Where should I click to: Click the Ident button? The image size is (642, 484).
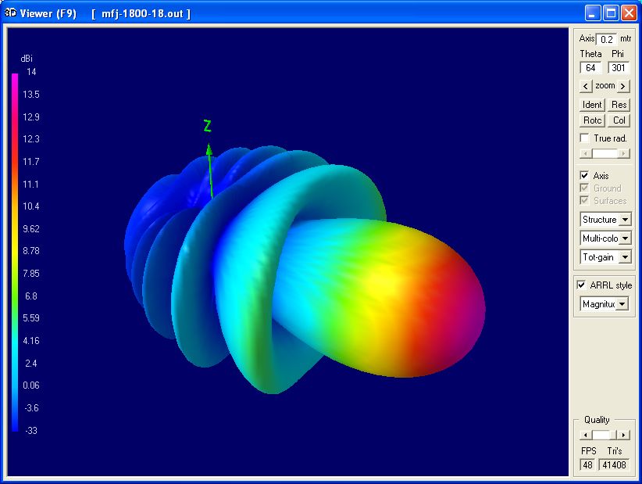tap(591, 104)

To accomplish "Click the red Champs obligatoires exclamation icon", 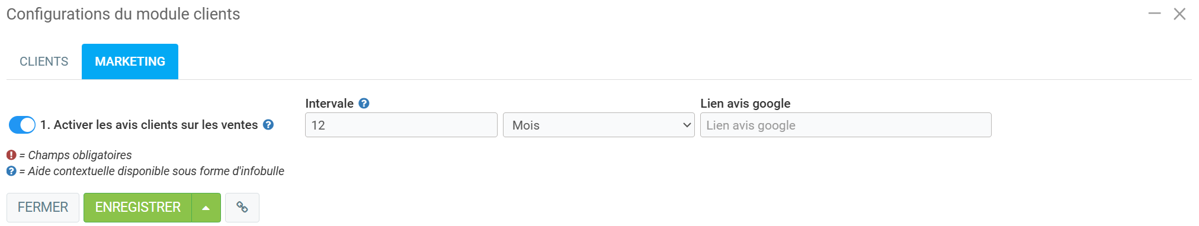I will pyautogui.click(x=11, y=155).
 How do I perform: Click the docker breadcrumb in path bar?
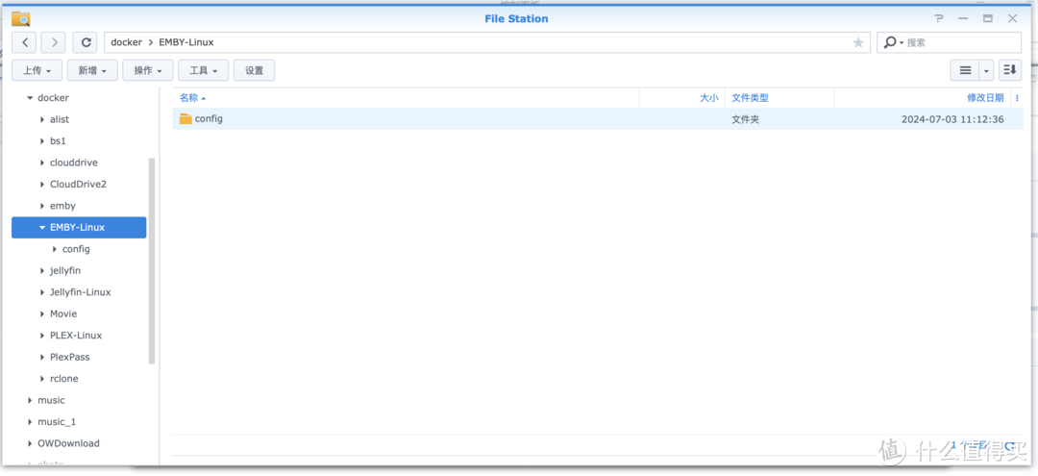click(126, 42)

========================================

* [Prompt]: Please rewrite the records from the line containing "How do I perform: Click" through the end of the records, changing "path bar" to "address bar" and keeping everything else the same. Leave the pictures out of your answer.

* [Solution]:
 How do I perform: Click the docker breadcrumb in address bar?
click(126, 42)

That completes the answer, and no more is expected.